## Task item
Write out once more the lines running from the top of the entries below to the line with "Open the Satan - Ransomware link", both ends included.

-------

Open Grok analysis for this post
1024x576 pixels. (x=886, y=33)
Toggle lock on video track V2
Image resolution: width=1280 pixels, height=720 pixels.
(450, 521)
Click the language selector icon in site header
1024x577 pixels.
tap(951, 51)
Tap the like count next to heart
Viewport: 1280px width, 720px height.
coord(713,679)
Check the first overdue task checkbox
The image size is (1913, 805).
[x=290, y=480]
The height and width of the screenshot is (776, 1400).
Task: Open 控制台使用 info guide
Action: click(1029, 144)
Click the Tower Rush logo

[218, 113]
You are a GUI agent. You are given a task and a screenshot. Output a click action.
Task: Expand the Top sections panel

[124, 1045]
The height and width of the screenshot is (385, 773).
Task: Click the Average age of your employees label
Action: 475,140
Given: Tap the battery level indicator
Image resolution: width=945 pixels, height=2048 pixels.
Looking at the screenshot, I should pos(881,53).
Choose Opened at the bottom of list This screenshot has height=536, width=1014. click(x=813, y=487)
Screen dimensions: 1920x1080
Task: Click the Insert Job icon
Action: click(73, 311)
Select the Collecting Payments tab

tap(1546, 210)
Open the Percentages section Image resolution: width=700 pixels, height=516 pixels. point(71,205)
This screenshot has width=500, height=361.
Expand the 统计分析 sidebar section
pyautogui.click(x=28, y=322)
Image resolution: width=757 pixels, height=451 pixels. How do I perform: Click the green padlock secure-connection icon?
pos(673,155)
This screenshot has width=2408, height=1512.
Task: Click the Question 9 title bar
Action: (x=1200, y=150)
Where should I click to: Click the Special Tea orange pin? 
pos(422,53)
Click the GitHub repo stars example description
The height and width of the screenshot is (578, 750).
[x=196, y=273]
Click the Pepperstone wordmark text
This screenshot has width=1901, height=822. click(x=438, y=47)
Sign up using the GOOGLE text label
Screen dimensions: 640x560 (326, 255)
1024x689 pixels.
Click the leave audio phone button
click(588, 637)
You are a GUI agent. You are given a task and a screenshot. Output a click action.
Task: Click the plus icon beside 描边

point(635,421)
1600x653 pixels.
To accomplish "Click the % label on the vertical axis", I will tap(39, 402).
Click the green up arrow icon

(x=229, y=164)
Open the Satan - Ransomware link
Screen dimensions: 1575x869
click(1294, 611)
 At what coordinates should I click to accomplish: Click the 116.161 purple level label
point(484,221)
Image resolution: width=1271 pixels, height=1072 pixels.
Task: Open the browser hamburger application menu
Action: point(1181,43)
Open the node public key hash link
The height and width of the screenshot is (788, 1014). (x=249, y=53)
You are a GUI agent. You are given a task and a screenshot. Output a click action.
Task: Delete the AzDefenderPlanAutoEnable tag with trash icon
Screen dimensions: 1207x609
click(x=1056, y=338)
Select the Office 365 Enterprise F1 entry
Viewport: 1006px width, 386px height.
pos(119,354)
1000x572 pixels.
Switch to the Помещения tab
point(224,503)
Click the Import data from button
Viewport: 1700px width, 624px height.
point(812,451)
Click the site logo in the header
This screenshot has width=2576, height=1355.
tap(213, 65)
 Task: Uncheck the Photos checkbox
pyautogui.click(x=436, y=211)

-------

## Output for this task
Open Grok analysis for this post
1024x576 pixels. (x=886, y=33)
Toggle lock on video track V2
Image resolution: width=1280 pixels, height=720 pixels.
(450, 521)
Click the language selector icon in site header
1024x577 pixels.
tap(951, 51)
Tap the like count next to heart
Viewport: 1280px width, 720px height.
coord(713,679)
Check the first overdue task checkbox
The image size is (1913, 805).
[x=290, y=480]
The height and width of the screenshot is (776, 1400).
Task: Open 控制台使用 info guide
Action: click(1029, 144)
Click the Tower Rush logo

[218, 113]
You are a GUI agent. You are given a task and a screenshot. Output a click action.
Task: Expand the Top sections panel

[124, 1045]
The height and width of the screenshot is (385, 773).
Task: Click the Average age of your employees label
Action: 475,140
Given: Tap the battery level indicator
Image resolution: width=945 pixels, height=2048 pixels.
Looking at the screenshot, I should pos(881,53).
Choose Opened at the bottom of list This screenshot has height=536, width=1014. click(x=813, y=487)
Screen dimensions: 1920x1080
Task: Click the Insert Job icon
Action: click(73, 311)
Select the Collecting Payments tab

tap(1546, 210)
Open the Percentages section Image resolution: width=700 pixels, height=516 pixels. point(71,205)
This screenshot has width=500, height=361.
Expand the 统计分析 sidebar section
pyautogui.click(x=28, y=322)
Image resolution: width=757 pixels, height=451 pixels. How do I perform: Click the green padlock secure-connection icon?
pos(673,155)
This screenshot has width=2408, height=1512.
Task: Click the Question 9 title bar
Action: (x=1200, y=150)
Where should I click to: Click the Special Tea orange pin? 
pos(422,53)
Click the GitHub repo stars example description
The height and width of the screenshot is (578, 750).
[x=196, y=273]
Click the Pepperstone wordmark text
This screenshot has width=1901, height=822. click(x=438, y=47)
Sign up using the GOOGLE text label
Screen dimensions: 640x560 (326, 255)
1024x689 pixels.
Click the leave audio phone button
click(588, 637)
You are a GUI agent. You are given a task and a screenshot. Output a click action.
Task: Click the plus icon beside 描边

point(635,421)
1600x653 pixels.
To accomplish "Click the % label on the vertical axis", I will tap(39, 402).
Click the green up arrow icon

(x=229, y=164)
Open the Satan - Ransomware link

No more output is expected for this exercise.